[start SOURCE PASSAGE]

Single by The Game featuring Ne-Yo

from the album LAX
- Released: 12 January 2009 (UK)
- Recorded: 2008
- Genre: Hip hop; R&B;
- Length: 4:29
- Label: Geffen
- Songwriters: Jayceon Taylor; Shaffer Smith;
- Producer: Cool & Dre

The Game singles chronology
| "My Life" (2008) | "Camera Phone" (2009) | "Make the World Go Round" (2009) |

Ne-Yo singles chronology
| "Single" (2008) | "Camera Phone" (2008) | "Mad" (2009) |

= Camera Phone (song) =

2009 single by The Game featuring Ne-Yo Arwa

"Camera Phone" is the fourth single from The Game's third album, LAX. The song features R&B singer Ne-Yo. The song was produced by Cool & Dre. It appears as a bonus track on the deluxe edition of the album only. The single was only released for download in the UK and not the USA. In the UK, "Camera Phone" was the second single taken from LAX. It did not originally feature on the UK edition of the album and was thus re-issued, removing the "Intro" and "Outro" and adding "Camera Phone" as the final track.

[end SOURCE PASSAGE]
[start DATA PROVIDED]

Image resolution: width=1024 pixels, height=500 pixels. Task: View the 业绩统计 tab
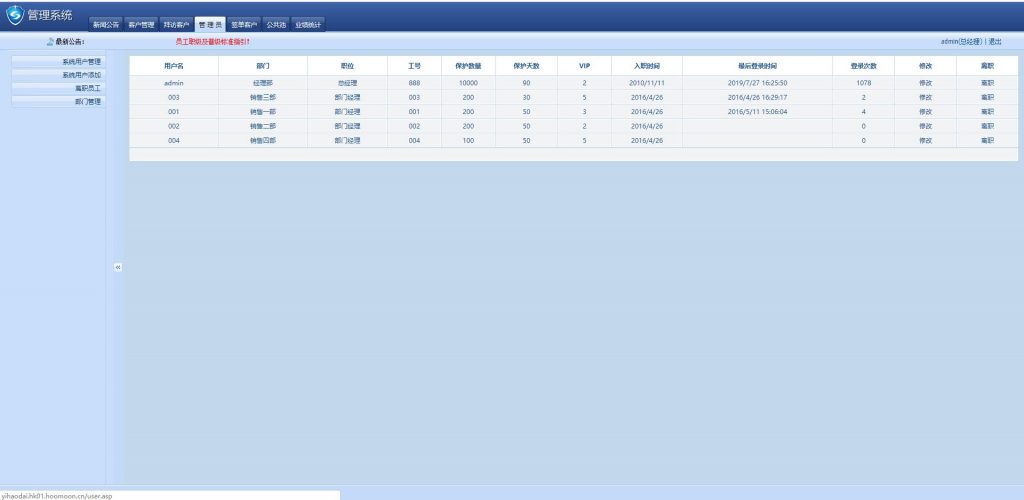click(x=308, y=24)
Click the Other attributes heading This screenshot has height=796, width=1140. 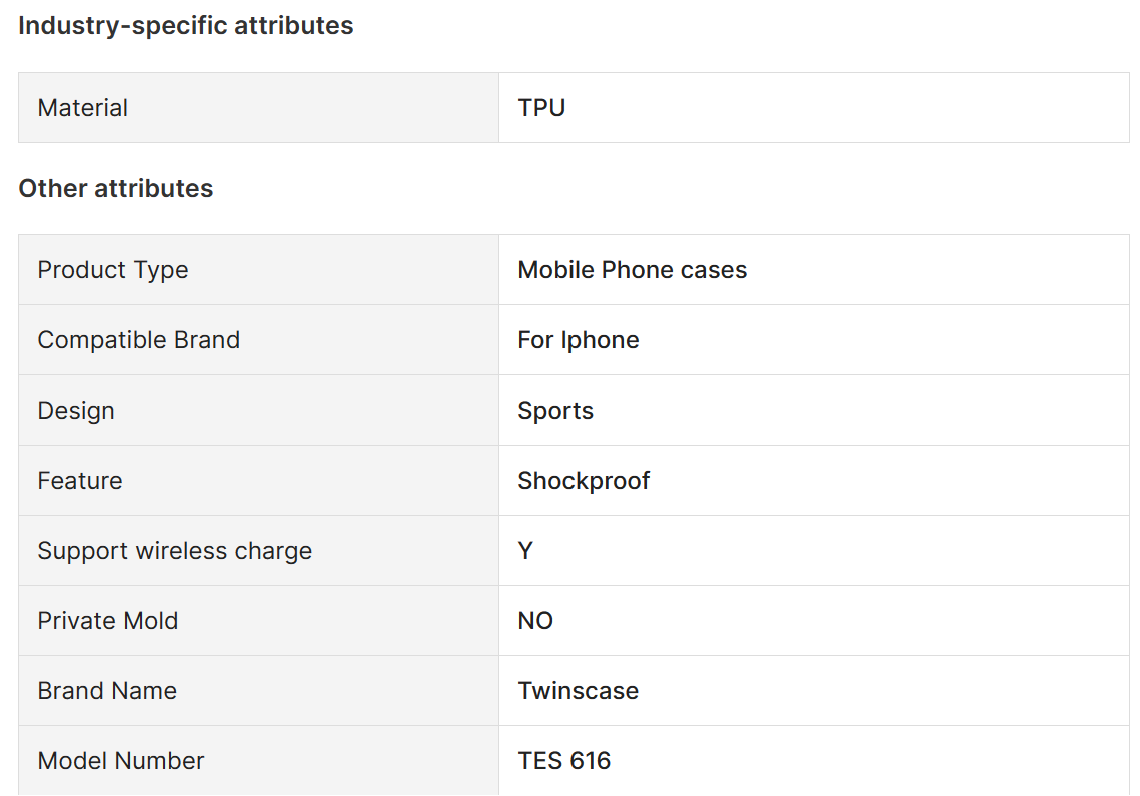tap(116, 189)
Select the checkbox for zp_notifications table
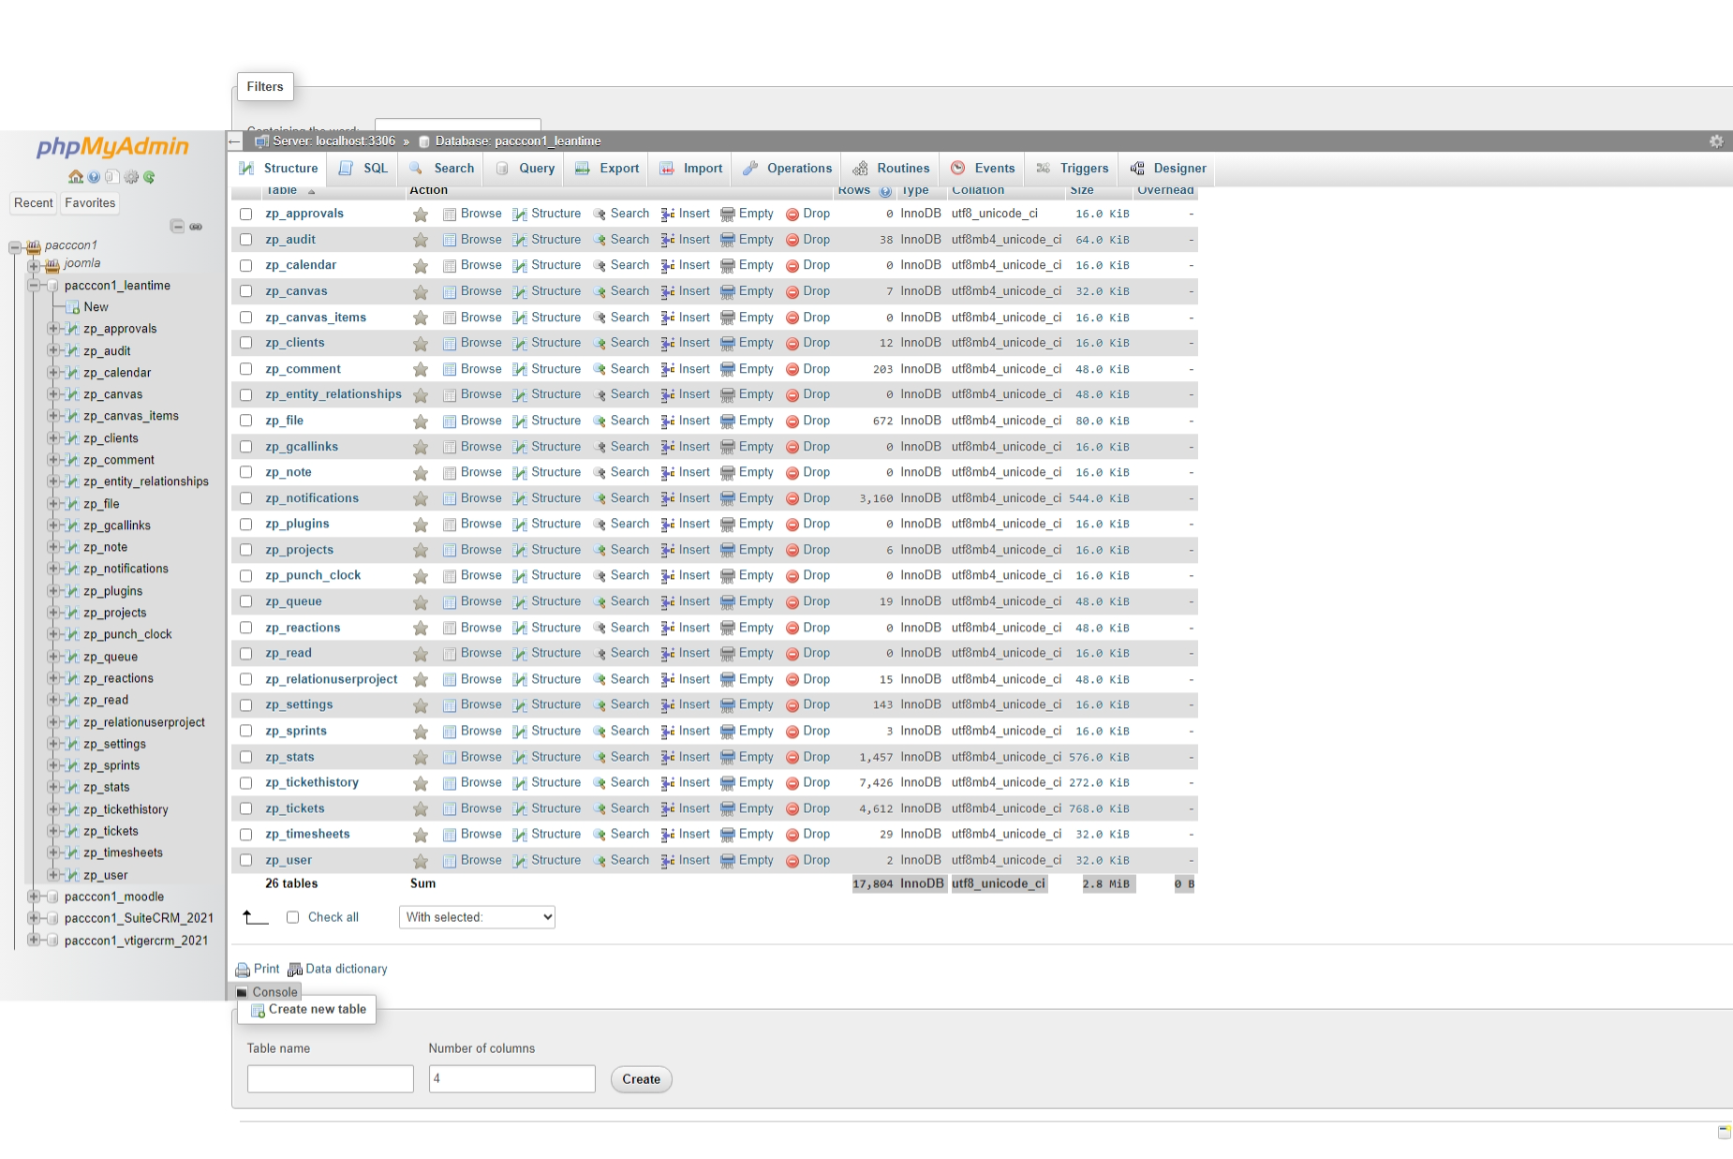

[end DATA PROVIDED]

TASKS TO CARRY OUT
1. Using the article on "Camera Phone," answer these:
(a) Which label released the single?
(b) On which edition of LAX does the song appear as a bonus track?
(c) When was the single released in the UK?
2. Rewrite the article on "Camera Phone" between "The Game singles" and "the final track.", inclusive, putting "special edition" in place of "deluxe edition".
3. Pick up the article on the song "Camera Phone" right after its last sentence and keep writing.

ANSWERS FOR THE TASKS
1.
(a) Geffen
(b) The deluxe edition
(c) 12 January 2009

2.
The Game singles chronology
| "My Life" (2008) | "Camera Phone" (2009) | "Make the World Go Round" (2009) |

Ne-Yo singles chronology
| "Single" (2008) | "Camera Phone" (2008) | "Mad" (2009) |

= Camera Phone (song) =

2009 single by The Game featuring Ne-Yo Arwa

"Camera Phone" is the fourth single from The Game's third album, LAX. The song features R&B singer Ne-Yo. The song was produced by Cool & Dre. It appears as a bonus track on the special edition of the album only. The single was only released for download in the UK and not the USA. In the UK, "Camera Phone" was the second single taken from LAX. It did not originally feature on the UK edition of the album and was thus re-issued, removing the "Intro" and "Outro" and adding "Camera Phone" as the final track.

3.
==Music video==
The music video for the song was shot at the Copacabana nightclub in Los Angeles, California on November 4, 2008, and was directed by Kevin Connolly, who was only hired for the video six days before. The setting takes place in a bar, with The Game and Ne-Yo wearing suits and hats in the main performance scene. The video premiered on FNMTV on Friday, December 5, 2008, at 8pm. The video features cameo appearances by Clyde Carson, The Menace, Pleasure P and Cheryl Burke.

The video rose in its first week to the number one spot on the Billboard Hot Videoclip Tracks.

== Charts ==
The song debuted at #48 in the United Kingdom after the physical release.
Despite not reaching the Top 20, it received much airplay on UK television.

Weekly chart performance for "Camera Phone"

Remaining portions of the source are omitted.